Александр посмотрел на меня и тарабаня пальцами по столу молчал пару минут, явно понимая, что склонить меня к сотрудничеству будет ох как не просто, настолько я ненавидела все, что вязалось со словом НКВД.
– Хорошо, поступим по-другому, раз уж ты так категорично настроена, – достал он из кармана лист бумаги и развернув положил его передо мной. – Приказ на твой арест. Не стоит только дата и моя подпись. Не будешь сотрудничать, живо окажешься там, где тебя жалеть никто не будет и вопросы будут задаваться уже не так, как здесь.
– А вы хорошо все предусмотрели, – презрительно улыбнулась я, окинув взглядом бумагу и швырнув ее обратно на стол. – Да только мня арестовывать не за что. Я ничего не натворила.
– Ты сама говоришь, что нам все равно, виноват человек или нет. Не натворила? Так напишем, что натворила, за этим не станет. Предъявим тебе обвинение в шпионаже в пользу какого-то государства, ты ведь там с иностранцами часто беседы ведешь, языки знаешь, так это проще простого будет, припишем занятие проституцией, и еще что-то придумаем.

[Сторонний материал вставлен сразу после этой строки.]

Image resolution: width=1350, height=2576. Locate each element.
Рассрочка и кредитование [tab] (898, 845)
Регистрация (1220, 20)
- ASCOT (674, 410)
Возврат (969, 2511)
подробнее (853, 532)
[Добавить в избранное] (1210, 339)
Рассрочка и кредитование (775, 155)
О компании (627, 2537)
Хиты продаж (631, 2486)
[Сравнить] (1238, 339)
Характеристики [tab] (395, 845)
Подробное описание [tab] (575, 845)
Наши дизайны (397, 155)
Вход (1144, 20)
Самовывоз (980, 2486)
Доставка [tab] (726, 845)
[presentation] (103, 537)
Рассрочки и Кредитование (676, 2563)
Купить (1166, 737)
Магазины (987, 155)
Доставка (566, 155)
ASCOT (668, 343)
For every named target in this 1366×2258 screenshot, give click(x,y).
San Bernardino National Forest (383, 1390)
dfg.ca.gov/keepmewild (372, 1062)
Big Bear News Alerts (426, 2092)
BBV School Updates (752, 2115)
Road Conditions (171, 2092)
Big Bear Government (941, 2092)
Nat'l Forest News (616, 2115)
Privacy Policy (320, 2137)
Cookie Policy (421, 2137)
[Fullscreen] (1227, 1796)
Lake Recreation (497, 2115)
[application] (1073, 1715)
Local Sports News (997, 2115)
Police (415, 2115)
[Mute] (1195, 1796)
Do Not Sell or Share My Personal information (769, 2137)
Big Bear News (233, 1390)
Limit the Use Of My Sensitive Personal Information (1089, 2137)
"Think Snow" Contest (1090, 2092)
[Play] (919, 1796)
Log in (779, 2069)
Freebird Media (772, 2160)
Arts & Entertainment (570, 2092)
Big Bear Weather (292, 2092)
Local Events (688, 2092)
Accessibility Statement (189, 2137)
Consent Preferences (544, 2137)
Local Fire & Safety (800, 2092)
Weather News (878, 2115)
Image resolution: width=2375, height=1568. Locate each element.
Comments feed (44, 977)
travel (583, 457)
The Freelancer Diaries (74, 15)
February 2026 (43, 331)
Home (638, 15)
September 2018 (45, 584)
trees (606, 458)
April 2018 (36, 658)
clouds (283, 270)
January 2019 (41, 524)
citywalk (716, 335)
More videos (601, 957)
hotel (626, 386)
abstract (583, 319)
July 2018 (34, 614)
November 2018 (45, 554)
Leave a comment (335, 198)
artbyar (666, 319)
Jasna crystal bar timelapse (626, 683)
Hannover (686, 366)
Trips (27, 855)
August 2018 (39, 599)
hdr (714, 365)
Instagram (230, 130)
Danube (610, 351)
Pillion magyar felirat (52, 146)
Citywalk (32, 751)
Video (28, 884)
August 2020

– Замолчите, – закрыв глаза я едва слышно прошептала.
– Ну так что, Валерия, будет дальше разговор или мне просто расписаться? – кивнул он на бумагу. – И продолжим уже в более подходящем месте.
– Вы чудовище, – разочарованно проговорила я. – Хорошо, что Антонина Петровна не знает вас с такой стороны. Она бы просто умерла от стыда, знай, что у нее такой сын.
– Нет, Лера, я не чудовище. Чудовище это тот, кто может помочь, но не хочет только потому, что его поедает изнутри обида. Я понимаю, что ты ненавидишь меня. Но на кону сейчас не просто жизнь. На кону глобальный вопрос, который касается нашей страны. Услышь меня, девочка, я тебя очень прошу. Услышь и помоги, – проговорил он.
– А вы меня слышали, когда я у ног ваших валялась за неделю до расстрела отца и просила проверить еще раз все, прежде чем его не станет. На вас ведь все было тогда. Но вы меня не слышали. У меня до сих пор перед глазами стоит ваш стальной взгляд и в ушах звенит реплика: «Это приказ. Я ничего не могу сделать». Вы тогда сказали и ушли, а я неделю умирала и молила бога, чтобы вы услышали меня и хоть что-то сделали. Но вы так и не обратили на мои слова внимание, – я уже не плакала, а только отрешенно смотрела куда-то сквозь мужчину.